§ **İncelenecek Metin**
▬▬▬
Gılgamış Destanı ya da

Sümerlilerin Elam ve Hürrilerle savaşı

 

Gelgelelim Sümerlilerin bu şehir uygarlıkları, zamanla içinden çıkıp geldikleri ve köylerde doğa ile iç içe özgür ve otonom yaşayan yerli toplulukların ekolojik yaşam alanlarını daraltmalarına, ormanlarını kesip şehirlere taşımalarına ve “ilkel oldukları“ söylemlerine yerelde uygarlığa karşı direnişler büyüyüp genişliyordu. Asur Kralı Assurbanipal’in (M.Ö.663-626) sarayının yıkıntıları arasında çıkan kitaplıkta   bulunan Sümerlere ait orijinal Gılgamış destanında; Uruk Kralı Gılgamış gençlerden asker topluyor, daha önce dağlık bölgeden gelen arkadaşı Engidu ile beraber Elam ve Hurrilerin toprakları üzerindeki Sedir ormanlarını kesmeye gidiyor. Elam kralı olan Humbaba’ya karşı savaş ilan ediyor. Tabi ki, Elam ve Hurriler kendi bölgelerindeki ormanları koruyor. Bugünkü ekolojik çevreciler gibi kimsenin ormanları kesmesine izin vermiyorlar. Ama uygarlık güçlere hizmet eden Kral, kendi gücünü dünyaya göstermek ve o ormanları kesip şehire getirmek için arkadaşı Engidu’ya şöyle sesleniyor:

”’Ejder yapılı Humbaba ormanda oturuyor. Sen ve ben onu öldürüp şu belâyı ülkeden kaldıralım. Kendimize katran ağaçları devirelim.’

Engidu, ağzını açıp Gılgamış’a dedi: ’Dostum, ben dağlarda deneyimliyim; Yabanıl hayvanlarla oralarda dolaştım. Ormanın uzaklığı iki kez on bin saat çeker. Yukarıya, onun içine dalacak kimdir? Humbaba… Onun böğürtüsü tufandır, evet, Onun soluğu ateş, saldırısı ölüm. Neden ötürü böyle şeyleri yapmaya yeliyorsun? Humbaba’nın oturduğu yer için Savaşan hiçbir kimse ona karşı dayanamaz!’

Gılgamış, ağzını açıp Engidu‘ya dedi: ‘Katransa, ben bunun dağına çıkmak istiyorum. Bu dağ geniş ormanın ortasında bulunuyor. Humbaba’nın (Elamların) bulunduğu ormana gitmek istiyorum. Savaşta bir balta bana yeter. Sen burada yalnız kal, Ben oraya gideceğim.’

Engidu, ağzını açıp Gılgamış’a dedi:

‘Oraya nasıl gidebiliriz… Katran ormanına? Gılgamış, onun bekçisi bir savaşçıdır. Hiçbir zaman ımızganmaz. Tanrı Enlil onu, katranları korusun diye İnsanların başına belâ kılmıştır. Her kim yukarı, ormana çıkarsa, kötürüm olur.’

Gılgamış, ağzını açıp Engidu’ya dedi:

‘Güneş gökyüzünde durdukça Tanrılar sonsuza dek yaşarlar. Ancak, insanın günleri sayılıdır. Onların ettikleri hep havadır. Sen daha buradayken ölümden korkuyorsun. Yiğit ruhundaki gücün sana yararı ne? Öyleyse, seni ben götüreyim de, ağzın bana: ’İleri git! Korkma’ diye çağırsın. Kendim ölürsem adımı yükseltirim, ‘Ejder yapılı Humbaba’nın düşmanı Gılgamış ölmüştür,’ derler. Katran devirmek için elimi bulaştırmak istiyorum. Kendim için bir ad bırakmak istiyorum. Şimdi dostum, silâhçı ustasına gitmek istiyorum. Silâhlar gözümüzün önünde dövülsün.”[4]

Engidu ağzını açıp Gılgamış’a dedi:

”Sen karar verdin, artık yürü. Yüreğin korkusuz olsun. Yalnızca bana bak! Hasmın oturduğu yeri, Humbaba’nın üzerinde dolaştığı yolları, iyi biliyorum. Yola çıkmamızı buyur, onlardan buradan ayrıl!”
▬▬▬
§ **Gösterilen Veriler**
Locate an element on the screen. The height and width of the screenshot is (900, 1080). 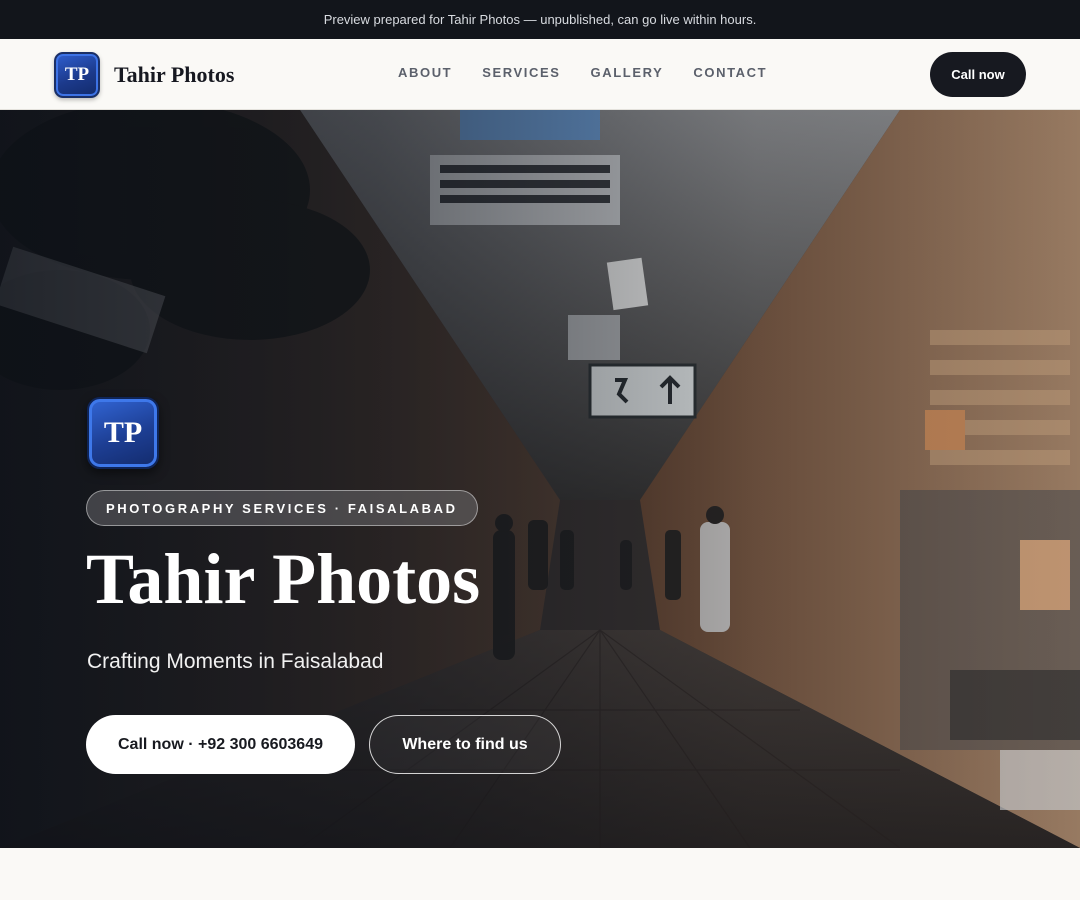
hero-tagline-badge: PHOTOGRAPHY SERVICES · FAISALABAD is located at coordinates (282, 508).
▬▬▬
§ **Yapılacak İş**
Gılgamış Destanı metninde kral olarak anılan kişileri, her birinin hangi ülkenin ya da şehrin kralı olduğunu da belirterek sıralayın.

§ **Alıştırma Yanıtı**
- Assurbanipal: Asur Kralı
- Gılgamış: Uruk Kralı
- Humbaba: Elam kralı